In 1986, an instrumental rendition of the song is heard in the 2nd act of the Ancient Rome stage of Konami's Rock 'N Rage released for arcades.
LaTour, under the name Bud Latour, along with fellow Phoenix, Arizona disc jockey Mike Elliot, did a parody version called "Rock Me Jerry Lewis" in 1986.
A parody version of this song titled "Amateur" was released in 2004 by Mexican band Molotov on their 2004 cover album, Con Todo Respeto. In their version the song starts with a melody of "Aber bitte mit Sahne" by Udo Jürgens, a famous Austrian singer.

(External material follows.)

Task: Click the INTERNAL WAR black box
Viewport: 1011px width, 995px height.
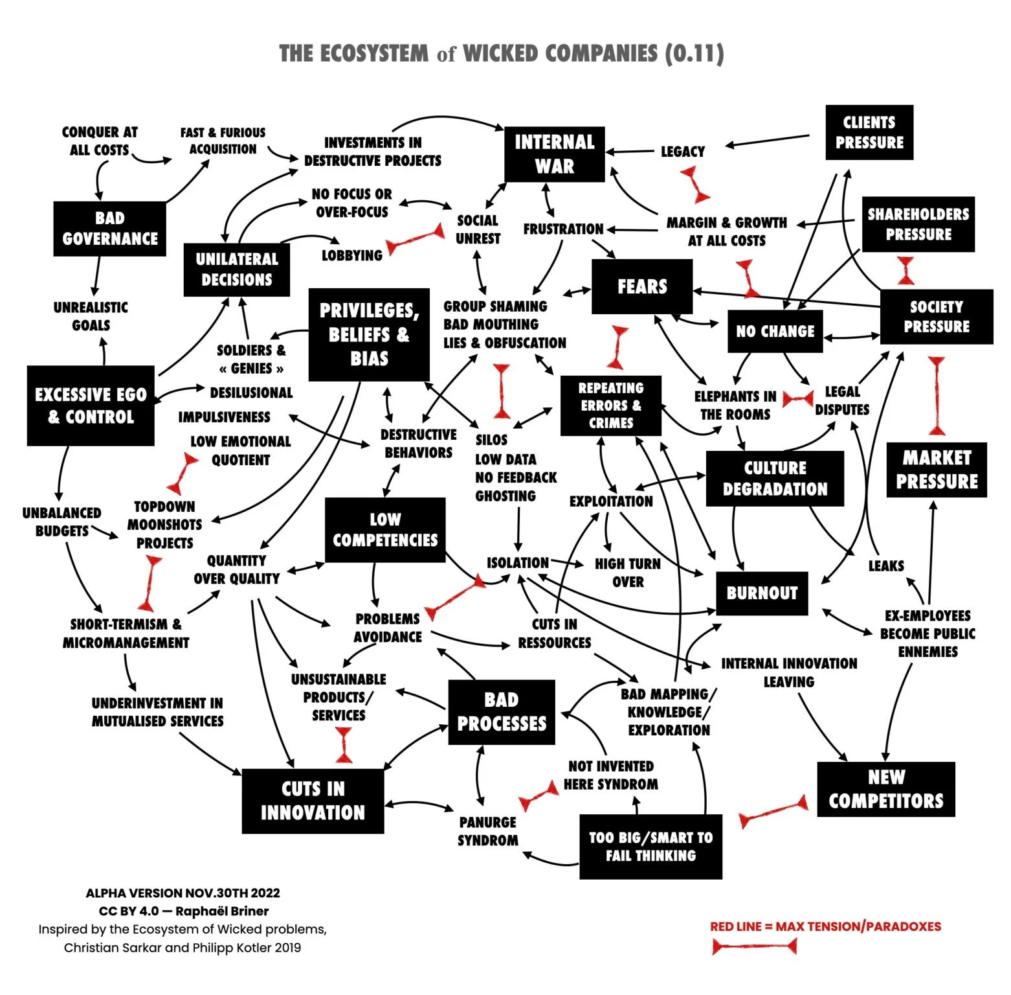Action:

Louisiana band Atchafalaya recorded a parody in 1986 called "Watch Out Armadillos".
The song is also featured in the movie Adventureland. The song is played frequently over the amusement park speakers, much to the annoyance of the characters.
In the Family Guy episode "Petarded", Brian asks Lois if Peter's stupidity bothers her, to which Lois responds that she just represses the thought. The camera then zooms into her brain and shows a tumor with the face of Peter singing, "I'm a tumor; I'm a tumor" to the tune of "Rock Me Amadeus".
Momus's 2001 album Folktronic contains a song entitled "Folk Me Amadeus".
Selina Griffiths performed a portion of the song in the comedy Benidorm at Neptune's Bar on the karaoke stage. The character Pauline is an alcoholic, who treats the song very seriously and performs it very seriously.